The reclusive U.S. author J.D. Salinger, who wrote the American literary classic "The Catcher in the Rye," has died in New Hampshire aged 91, his agent said today.
"He died yesterday at his home in New Hampshire," said literary agent Phyllis Westberg.
"The Catcher in the Rye" was published in 1951, and its story of alienation and rebellion, featuring the teenage hero Holden Caulfield, immediately resonated with adolescent and young adult readers.
The work has been translated into the world's major languages and sold more than 65 million copies.
Salinger has been a recluse since 1953, though, ferociously protecting his privacy in Cornish, a small town in northwest New Hampshire.
Besides "Catcher" he published only a few books and collections of short stories in his literary career, including "9 Stories," "Franny and Zooey," "Raise High the Roofbeam Carpenters" and "Seymour: - An Introduction."
His last published work was in 1965.
Neighbors in Cornish rarely saw him and he never returned phone calls or letters from readers or admirers.
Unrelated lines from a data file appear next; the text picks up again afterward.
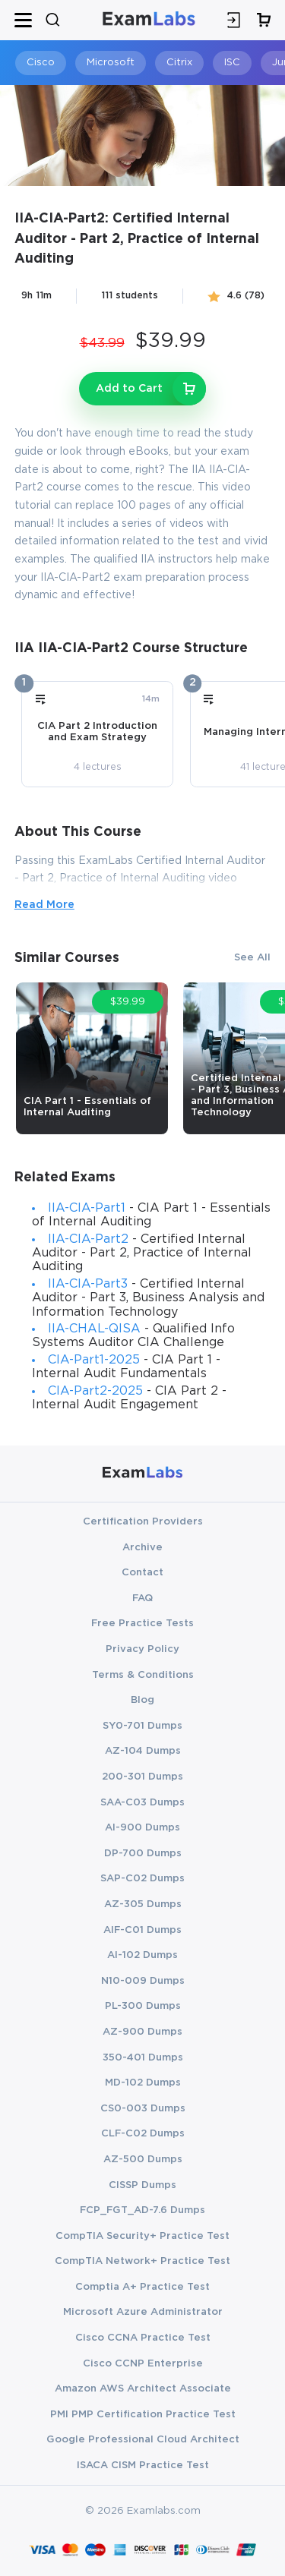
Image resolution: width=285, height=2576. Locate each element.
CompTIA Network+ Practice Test (142, 2260)
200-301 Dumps (142, 1776)
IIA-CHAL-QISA (94, 1329)
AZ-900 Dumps (142, 2031)
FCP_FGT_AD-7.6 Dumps (142, 2210)
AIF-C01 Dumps (142, 1929)
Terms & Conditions (143, 1674)
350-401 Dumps (143, 2057)
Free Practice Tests (142, 1623)
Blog (142, 1699)
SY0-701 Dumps (142, 1725)
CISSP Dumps (142, 2185)
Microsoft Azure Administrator (143, 2311)
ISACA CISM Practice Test (143, 2465)
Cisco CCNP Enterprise (143, 2363)
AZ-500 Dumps (142, 2159)
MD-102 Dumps (143, 2082)
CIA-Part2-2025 (95, 1391)
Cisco (41, 62)
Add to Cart (129, 388)
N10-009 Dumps (143, 1980)
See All (252, 957)
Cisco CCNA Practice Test (143, 2337)
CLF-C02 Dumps (143, 2133)
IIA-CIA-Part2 (88, 1239)
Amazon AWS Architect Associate (143, 2388)
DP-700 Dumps (143, 1853)
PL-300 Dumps (143, 2005)
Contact (142, 1572)
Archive (142, 1547)
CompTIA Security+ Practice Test (142, 2235)
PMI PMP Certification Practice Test (143, 2414)
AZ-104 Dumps (143, 1750)
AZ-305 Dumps (143, 1904)
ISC (232, 62)
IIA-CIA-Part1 (86, 1208)
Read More (44, 905)
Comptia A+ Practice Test (142, 2286)
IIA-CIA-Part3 (88, 1284)
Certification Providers (143, 1521)
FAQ (142, 1598)
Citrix (179, 62)
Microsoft (111, 62)
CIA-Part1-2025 (94, 1360)
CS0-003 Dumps (142, 2108)
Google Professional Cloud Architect (142, 2439)
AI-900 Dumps (142, 1827)
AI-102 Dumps (142, 1955)
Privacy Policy (142, 1649)
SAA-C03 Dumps (142, 1802)
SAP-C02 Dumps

Only rumors, infrequent sightings, lawsuits and rare, brief interviews brought him to public attention.
As such, Salinger would have been a disappointment to his most famous creation.
"What really knocks me out," Caulfield said in "The Catcher in the Rye," "is a book that, when you're all done reading it, you wish the author that wrote it was a terrific friend of yours and you could call him up on the phone whenever you felt like it."
Jerome David Salinger was born in Manhattan, New York, in 1919.